In March of 2014, relators’ counsel admitted to the Court that relators had repeatedly violated the seal order by disclosing the existence of the case to third parties, and that those violations had begun in 2009.  In light of those violations, Wells Fargo moved to dismiss the relators from the case.  Wells Fargo, the relators, and the government all submitted briefs concerning the appropriate sanction for the relators’ seal violations.  Wells Fargo argued that the severity and bad faith of the seal violations warranted dismissal of the action.  The government conceded that the misconduct was serious, but asserted that dismissal was inappropriate because there was no evidence that the government’s investigation was harmed by the disclosures, and a dismissal would only result in a windfall to Wells Fargo. The government suggested that the Court instead impose a sanction of $2.7 million against relators, which would effectively reduce the relators’ previous recoveries to the statutory minimum of 25%.  Relators argued that no sanction was appropriate, but that if a monetary sanction was warranted, $500,000 would be appropriate.   
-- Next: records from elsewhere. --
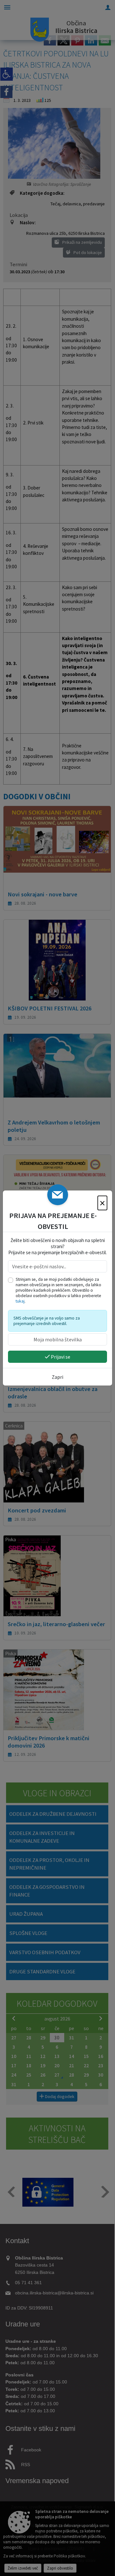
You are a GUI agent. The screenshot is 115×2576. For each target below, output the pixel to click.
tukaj (20, 1301)
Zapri (57, 1377)
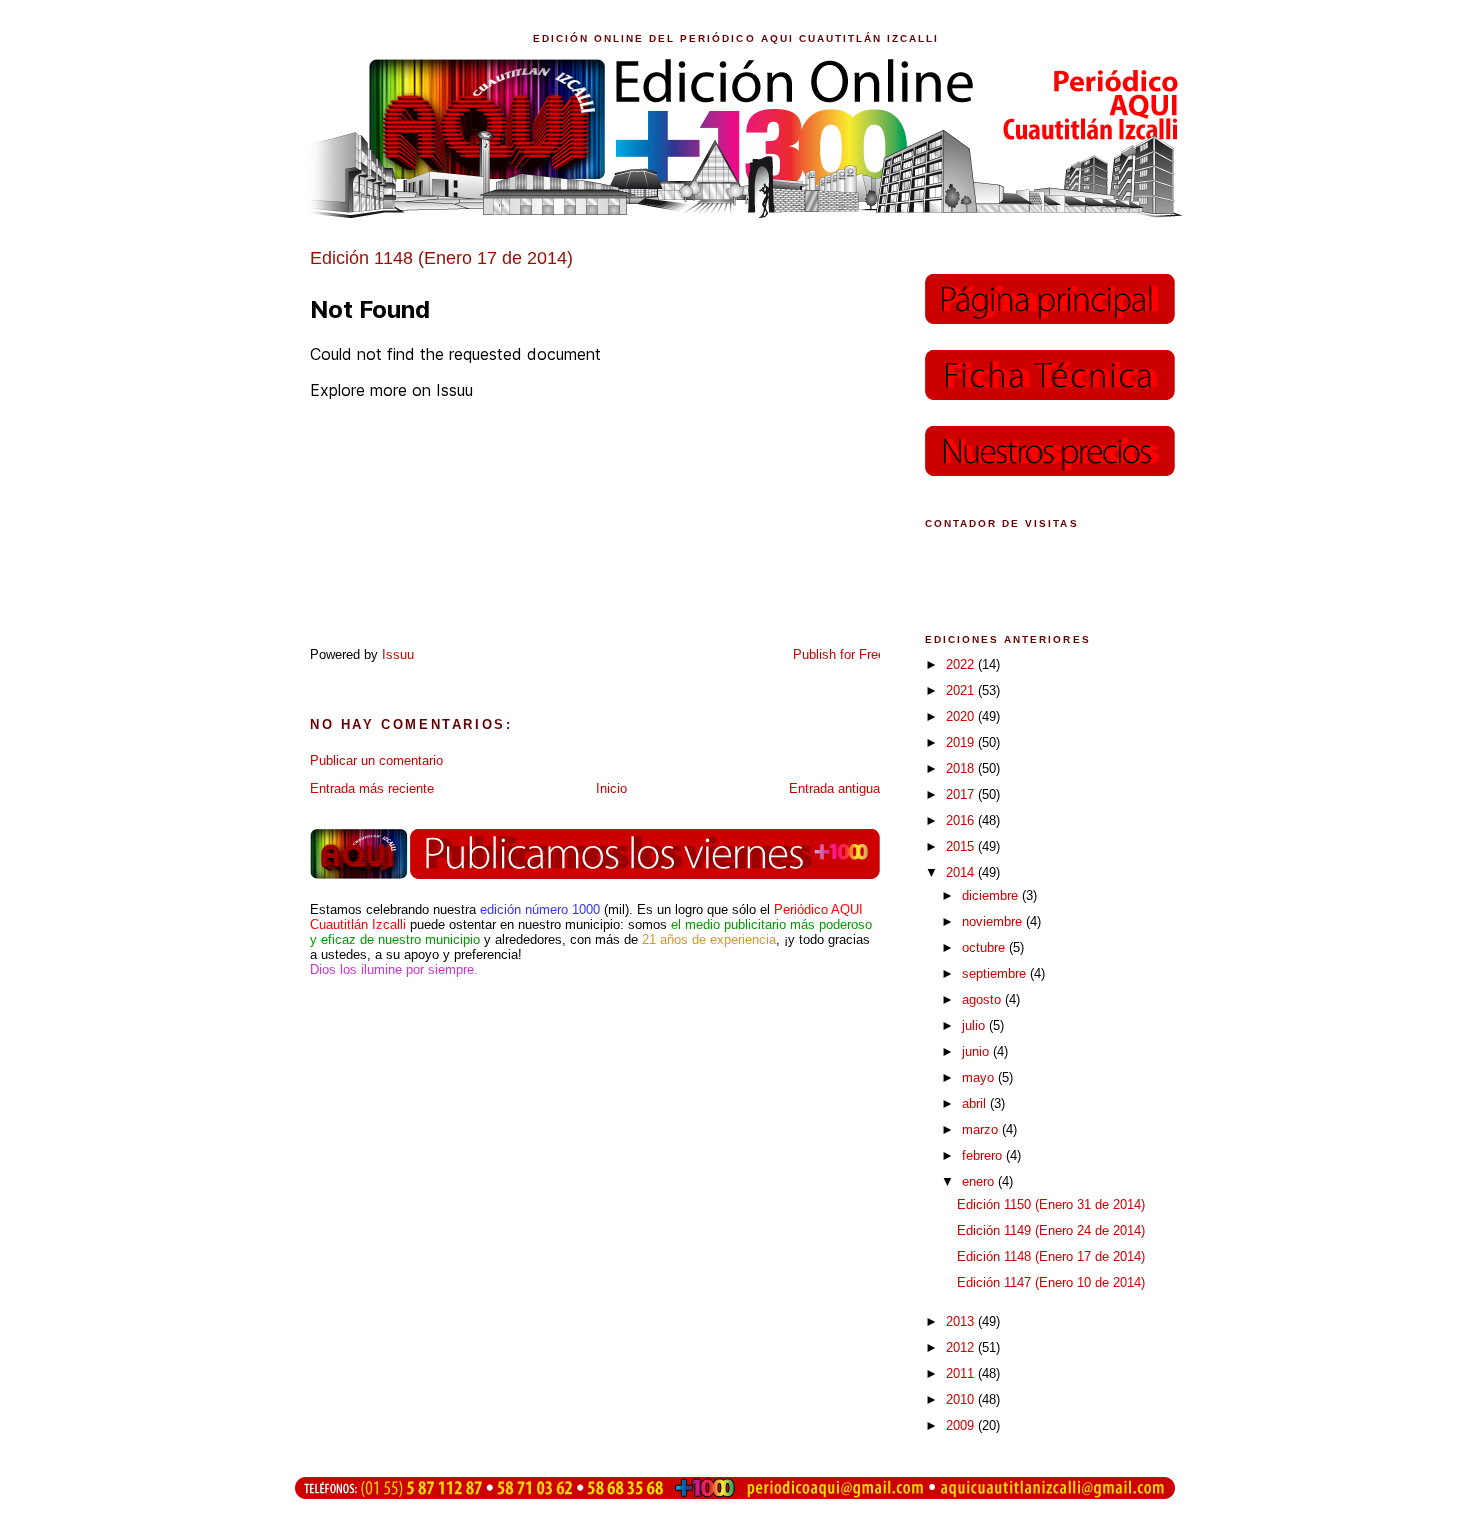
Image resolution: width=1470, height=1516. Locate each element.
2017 (962, 794)
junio (977, 1051)
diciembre (992, 895)
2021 (962, 690)
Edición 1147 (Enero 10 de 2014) (1051, 1282)
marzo (982, 1129)
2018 (962, 768)
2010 (962, 1399)
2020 (962, 716)
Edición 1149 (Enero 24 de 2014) (1051, 1230)
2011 (962, 1373)
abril (976, 1103)
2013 (962, 1321)
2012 (962, 1347)
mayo (980, 1077)
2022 (962, 664)
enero (980, 1181)
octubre (985, 947)
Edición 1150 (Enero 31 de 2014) (1051, 1204)
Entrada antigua (834, 788)
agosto (983, 999)
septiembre (996, 973)
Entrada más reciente (372, 788)
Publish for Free (839, 654)
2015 (962, 846)
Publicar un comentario (376, 760)
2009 (962, 1425)
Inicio (611, 788)
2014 (962, 872)
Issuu (398, 654)
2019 (962, 742)
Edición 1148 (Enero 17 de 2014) (1051, 1256)
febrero (984, 1155)
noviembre (994, 921)
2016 (962, 820)
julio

Judge Totenberg concluded that there was no evidence that the existence or progress of the case was publicized while it was under seal.  Although the relators indisputably violated the order, the media members to whom information was disclosed did not publicize any information about the case until after it was unsealed.  As such, the Court noted that “Wells Fargo and the Government admit that Relators’ seal violations resulted in no actual harm to the Government’s investigation of this case while the case was sealed.”  (Decision, pp. 9-10.) 

The Court considered whether dismissal was appropriate under (1) the False Claims Act, (2) Rule 41 of the Federal Rules of Civil Procedure, and (3) the inherent powers of the Court—and rejected dismissal as a sanction under all three grounds.  The Court reviewed previous FCA cases dealing with seal violations, noting that the statute itself does not provide an explicit sanction for violating its seal requirements.   Recognizing that the Eleventh Circuit “has not addressed when dismissal would be an appropriate sanction for violating the Court’s subsequent order extending the seal,” (Decision, pp. 13-14), the Court chose to employ a test considering the objectives of the seal requirement—especially the government’s interest in investigating the allegations—while assessing whether the particular seal violation hampered those objectives.  Here, the Court adopted the approach it characterized as employed by the “vast majority” of courts, particularly the Ninth Circuit in United States ex rel. Lujan v. Hughes Aircraft Co., 67 F.3d 242, 247 (9th Cir. 1995).  In so doing, it rejected the approach of the Sixth Circuit in United States ex rel. Summers v. LHC Grp., Inc., 623 F.3d 287 (2010), which held that violation of a procedural filing requirement under the FCA mandates dismissal regardless of the facts and circumstances.  (Decision, p. 18.)  The Court distinguished the Summers case by noting that the seal violations in Summers occurred at the very outset of the case during the mandatory minimum 60-day seal period, as opposed to after years of the case proceeding under seal as in Bibby.  The Court concluded that dismissal was not required under the circumstances before it because monetary sanctions would vindicate the authority and integrity of the judicial process.  The Court concluded $1.61 million represented the amount relators had been compensated above the statutory minimum on previous awards when taking into account taxes paid on those settlements. 

Taken as a whole, the Judge Totenberg’s imposition of a $1.6 million sanction demonstrates that courts take seal violations seriously, and should help discourage other relators and their counsel from trying to bias an investigation or prejudice a proceeding by violating the FCA seal in the future. The  decision is a welcome development for companies subject to litigation under the False Claims Act.